Blake Marshall

No. 22
- Position: Running back

Personal information
- Born: May 17, 1965 (age 60) Guelph, Ontario, Canada
- Listed height: 6 ft 1 in (1.85 m)
- Listed weight: 230 lb (104 kg)

Career information
- University: Western Ontario
- CFL draft: 1987: 1st round, 2nd overall pick

Career history
- 1987–1993: Edmonton Eskimos

Awards and highlights
- 2× Grey Cup champion (1987, 1993); CFL's Most Outstanding Canadian Award (1991); Dr.
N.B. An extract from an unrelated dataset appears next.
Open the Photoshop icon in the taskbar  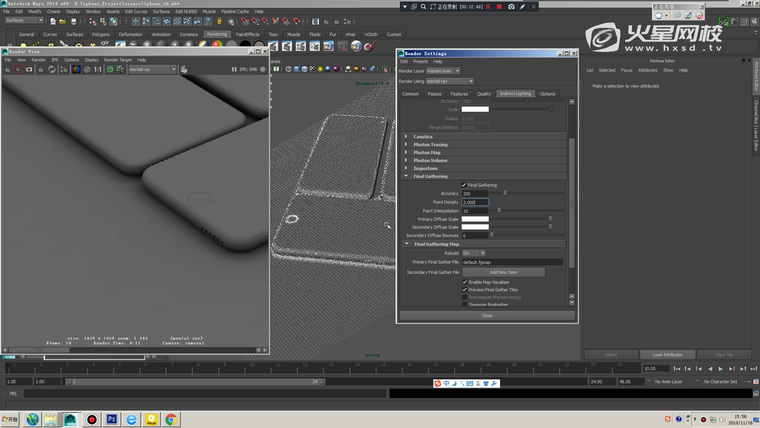click(111, 419)
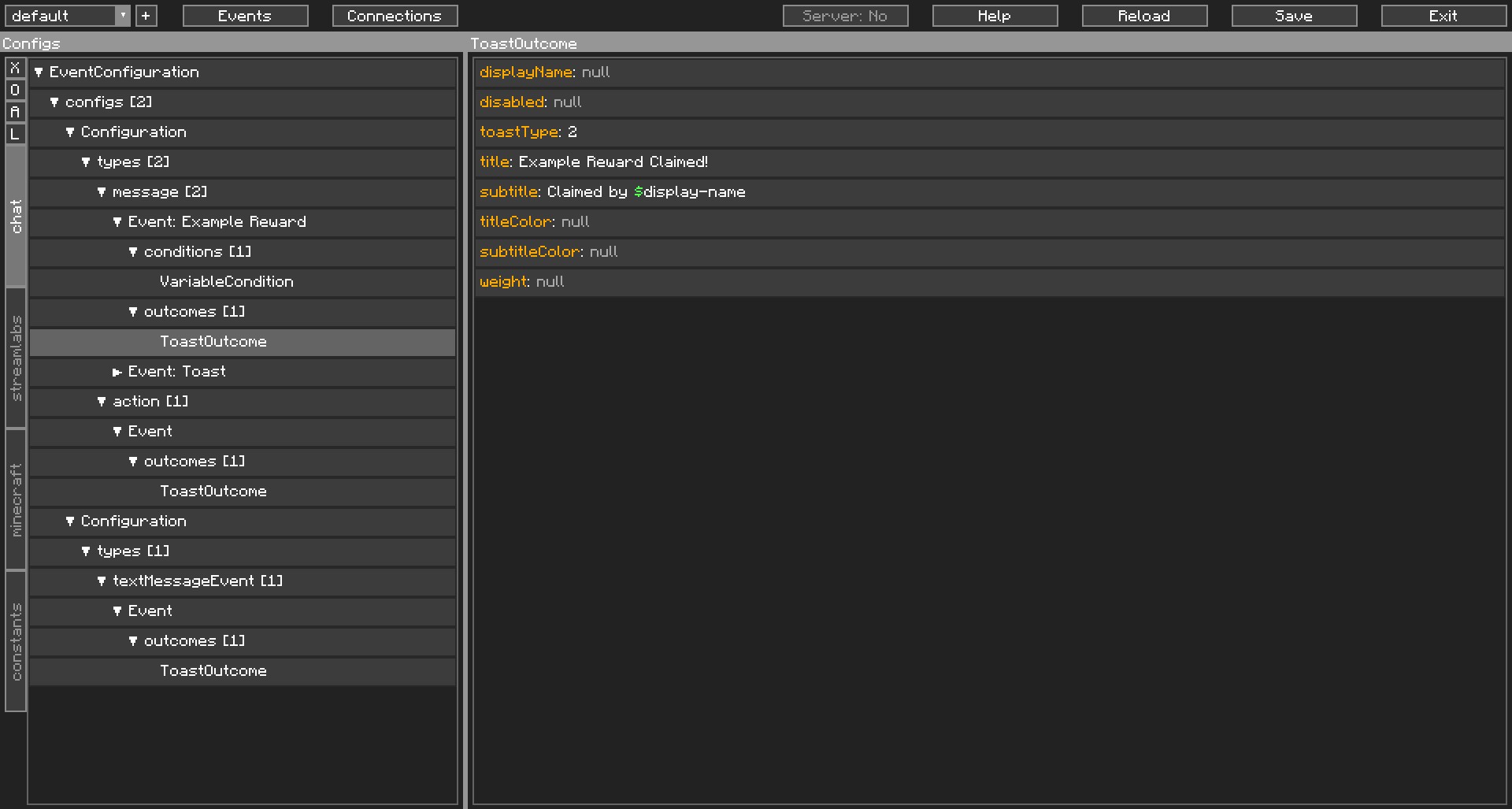1512x809 pixels.
Task: Click the O icon in Configs sidebar
Action: click(15, 91)
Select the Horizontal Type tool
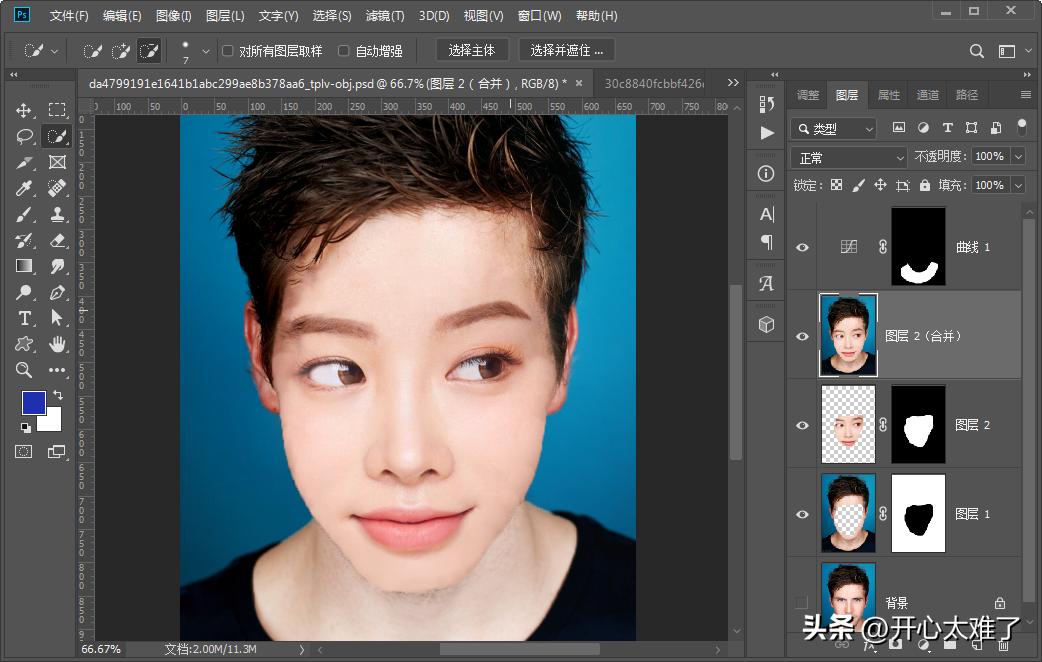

Beattie Martin Trophy (1991); 3× CFL All-Star (1990, 1991, 1992); 3× CFL West All-Star (1990, 1991, 1992); Hec Crighton Trophy (1986); Eskimos record, most touchdowns –season (20) - 1991;

= Blake Marshall =

Canadian football player

Blake Marshall (born May 17, 1965) is a Canadian former professional football player with the Edmonton Eskimos for 8 seasons. He won the CFL's Most Outstanding Canadian Award in 1991 when he tied a CFL record with 20 total touchdowns and was a CFL All-Star three years in a row.

He resides in London, Ontario and owns a pasta restaurant in North London. He is the brother of Greg Marshall.